3

I'm importing a text dataset to Google Vertex AI and got the following error:

Hello Vertex AI Customer,

Due to an error, Vertex AI was unable to import data into 
dataset [dataset_name].
Additional Details:
Operation State: Failed with errors
Resource Name: [resoure_link]
Error Messages: There are too many rows in the jsonl/csv file. Currently we 
only support 1000000 lines. Please cut your files to smaller size and run 
multiple import data pipelines to import.

I checked my dataset which I generated from pandas and the actual CSV file, it only have 600k lines.

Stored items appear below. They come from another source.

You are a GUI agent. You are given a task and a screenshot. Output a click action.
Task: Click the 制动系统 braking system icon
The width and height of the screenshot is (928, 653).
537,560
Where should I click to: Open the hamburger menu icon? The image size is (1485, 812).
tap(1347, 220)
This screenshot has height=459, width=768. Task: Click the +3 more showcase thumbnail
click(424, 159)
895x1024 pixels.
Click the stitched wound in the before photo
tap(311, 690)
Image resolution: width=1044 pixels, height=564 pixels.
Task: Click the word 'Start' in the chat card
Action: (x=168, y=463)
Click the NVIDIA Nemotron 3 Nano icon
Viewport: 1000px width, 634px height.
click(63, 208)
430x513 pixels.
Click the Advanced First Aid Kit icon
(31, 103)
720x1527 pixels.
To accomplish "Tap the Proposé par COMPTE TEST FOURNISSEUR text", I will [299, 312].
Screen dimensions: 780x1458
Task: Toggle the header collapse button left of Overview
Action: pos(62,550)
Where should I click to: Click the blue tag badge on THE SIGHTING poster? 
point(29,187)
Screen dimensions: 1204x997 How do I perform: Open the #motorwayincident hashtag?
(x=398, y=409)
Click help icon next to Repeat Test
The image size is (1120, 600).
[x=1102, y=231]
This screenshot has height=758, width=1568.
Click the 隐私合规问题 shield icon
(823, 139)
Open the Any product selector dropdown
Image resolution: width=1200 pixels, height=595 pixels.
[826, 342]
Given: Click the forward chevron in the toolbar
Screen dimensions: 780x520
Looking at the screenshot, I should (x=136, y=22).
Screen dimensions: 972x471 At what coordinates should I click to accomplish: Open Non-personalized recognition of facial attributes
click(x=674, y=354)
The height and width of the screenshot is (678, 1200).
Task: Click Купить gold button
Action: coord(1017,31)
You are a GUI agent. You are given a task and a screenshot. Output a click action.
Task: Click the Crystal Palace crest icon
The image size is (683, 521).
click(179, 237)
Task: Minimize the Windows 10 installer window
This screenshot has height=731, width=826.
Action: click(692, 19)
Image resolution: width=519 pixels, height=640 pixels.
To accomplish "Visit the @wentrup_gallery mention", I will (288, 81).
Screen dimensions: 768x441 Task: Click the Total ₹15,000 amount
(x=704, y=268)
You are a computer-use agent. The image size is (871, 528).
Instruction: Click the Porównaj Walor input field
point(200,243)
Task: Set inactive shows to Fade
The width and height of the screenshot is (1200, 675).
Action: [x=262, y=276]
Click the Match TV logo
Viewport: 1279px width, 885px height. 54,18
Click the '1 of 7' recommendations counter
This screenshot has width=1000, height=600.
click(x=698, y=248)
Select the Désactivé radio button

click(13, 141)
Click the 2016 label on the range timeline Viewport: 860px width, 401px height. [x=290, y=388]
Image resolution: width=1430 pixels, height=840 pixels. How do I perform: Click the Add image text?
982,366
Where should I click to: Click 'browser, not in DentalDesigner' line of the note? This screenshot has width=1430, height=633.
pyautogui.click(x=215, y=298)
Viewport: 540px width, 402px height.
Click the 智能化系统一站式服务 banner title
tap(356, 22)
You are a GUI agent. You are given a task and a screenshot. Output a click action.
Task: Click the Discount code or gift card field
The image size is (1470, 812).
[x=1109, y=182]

Anyone got similar errors?

user11717481
  • 1
  • 9
  • 15
  • 25
ML_noob
  • 51
  • 5
  • Is it possible to share your dataset which you are trying to import? – Vishal K Nov 25 '21 at 12:06
  • It is company's proprietary dataset I'm afraid. After diving deeper, I think VertexAI also have 10MB dataset limitation on top of the 1M lines limit https://cloud.google.com/natural-language/automl/quotas – ML_noob Nov 26 '21 at 07:44
  • Hi, GCP support here. We would like to take a look at the sample data of your input CSV file to investigate further. So, [can you raise a private thread in the issue tracker (referencing this question, as stated in the template) with the project ID, job ID and a sample data of your input CSV file (Don't want the entire file or any PII)?](https://issuetracker.google.com/issues/new?component=1132178&template=1639003) After you've created the thread, please share here the issue ID, so we can follow up. Note that issues in that component will only be accessible for you and GCP support. – Vishal K Dec 07 '21 at 13:36
  • 1
    Hi @VishalK, thanks for your comment. I've resolved the issue, it turns out to be a problem in my CSV formatting. I'll put an answer to this question. – ML_noob Dec 09 '21 at 05:07

1 Answers1

2

So it turns out to be an error in my CSV formatting.

I forgot to trim newlines and extra whitespaces in my text dataset. This solved the 1M lines count. But after doing that, I then get error telling me I have too much labels while it was only 2.

Error Messages: There are too many AnnotationSpecs in the dataset. Up to 
5000 AnnotationSpecs are allowed in one Dataset.

And this is because I created the text dataset using to_csv() method in Pandas dataframe. Creating a CSV file this way, it will automatically put quotes when your text include a "," (comma character) only. So the CSV file will look like:

"this is a sentence, with a comma", 0
this is a sentence without a comma, 1

Meanwhile, what Vertex AutoML Text wants the CSV is to look like this:

"this is a sentence, with a comma", 0
"this is a sentence without a comma", 1

i.e. you have to put quotes on every line.

Which you can achieve by writing your own CSV formatter, or if you insist on using Pandas to_csv(), you can pass csv.QUOTE_ALL to the quoting parameter. It will look like this:

import csv
df.to_csv("file.csv", index=False, quoting=csv.QUOTE_ALL, header=False)
ML_noob
  • 51
  • 5